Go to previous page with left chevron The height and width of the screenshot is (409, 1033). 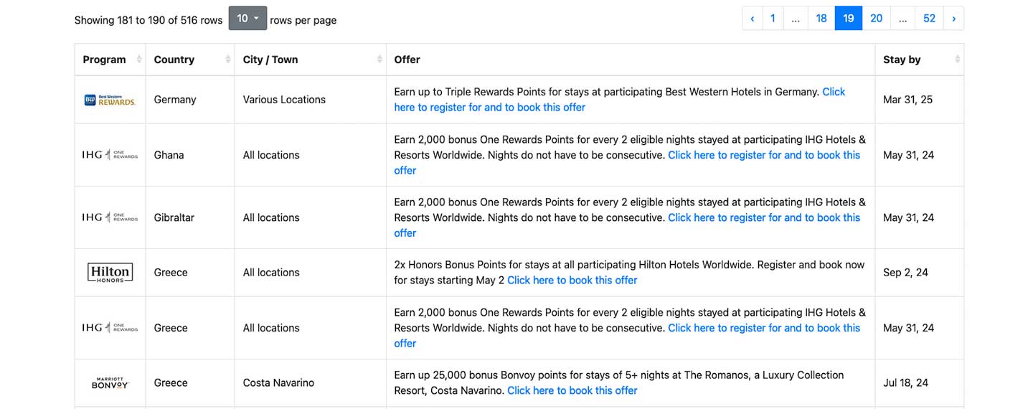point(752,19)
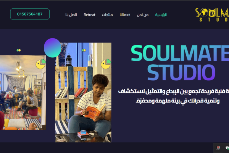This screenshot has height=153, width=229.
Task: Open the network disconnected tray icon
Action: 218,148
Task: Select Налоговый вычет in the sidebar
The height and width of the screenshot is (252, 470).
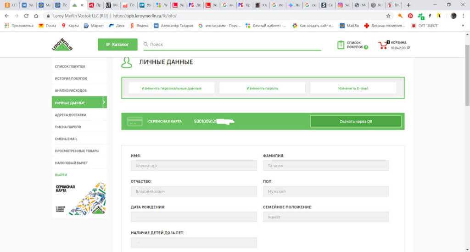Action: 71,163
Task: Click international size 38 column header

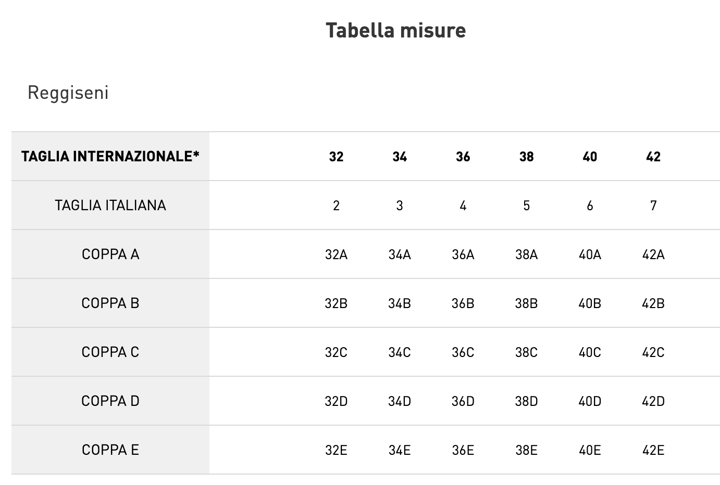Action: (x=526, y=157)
------------------------
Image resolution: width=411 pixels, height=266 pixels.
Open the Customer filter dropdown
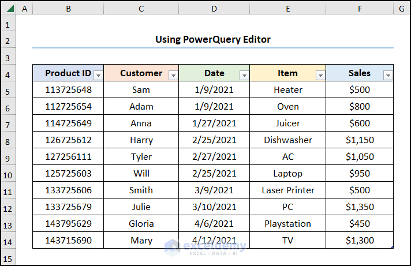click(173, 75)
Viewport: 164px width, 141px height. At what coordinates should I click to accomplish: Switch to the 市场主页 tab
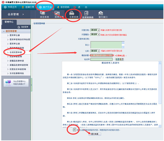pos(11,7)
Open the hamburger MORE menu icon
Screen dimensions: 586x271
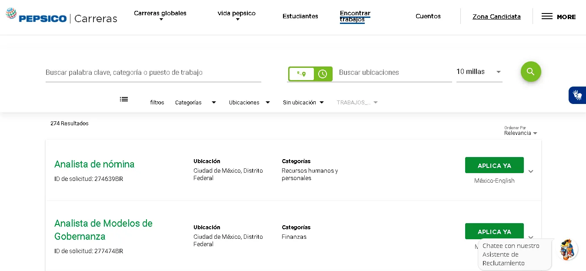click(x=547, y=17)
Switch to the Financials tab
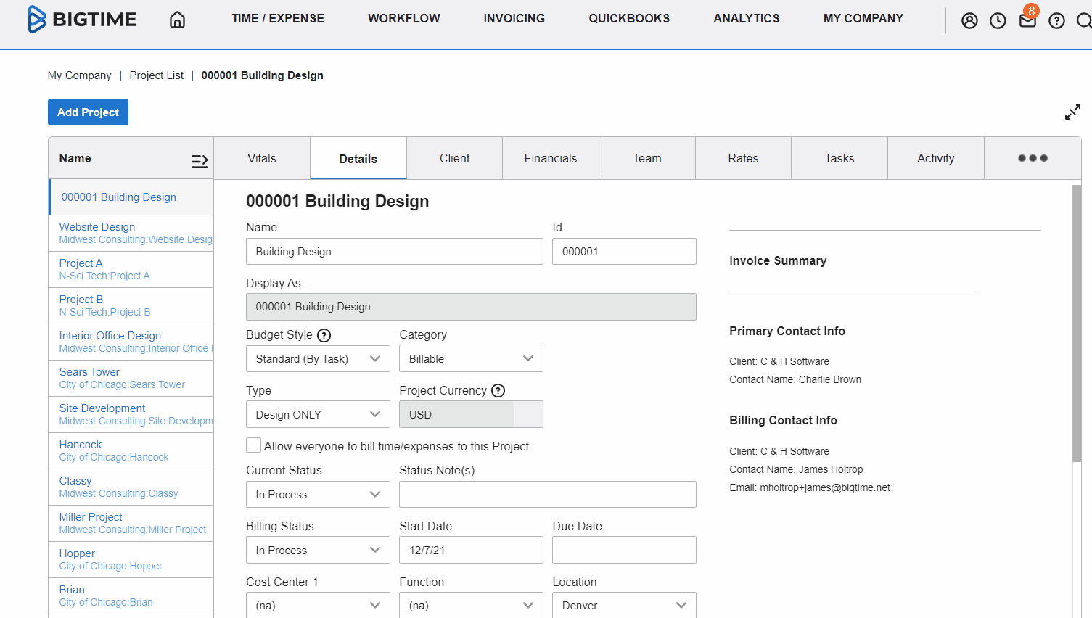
------------------------
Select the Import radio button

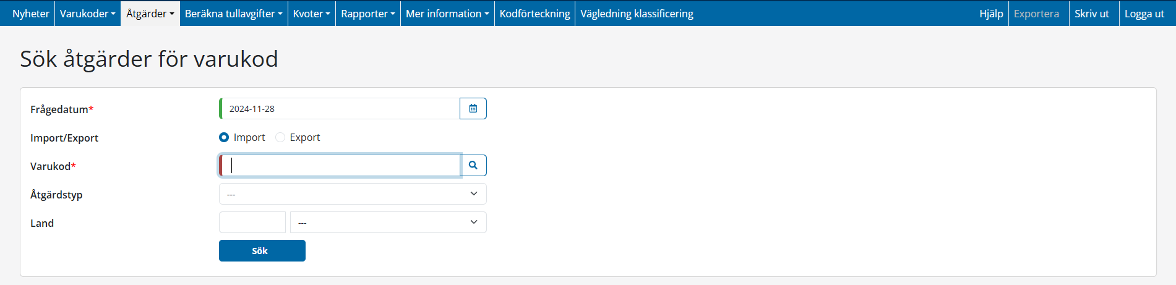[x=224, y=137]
------------------------
STATED GOAL:
In the records, change "Financials" to "Portfolio" in the stretch from the line containing "Open the hamburger MORE menu icon" through the line containing "Switch to the Financials tab", and give only those lines, without the pictures.

EXERCISE ANSWER:
Open the hamburger MORE menu icon
Screen dimensions: 586x271
click(x=547, y=17)
Switch to the Portfolio tab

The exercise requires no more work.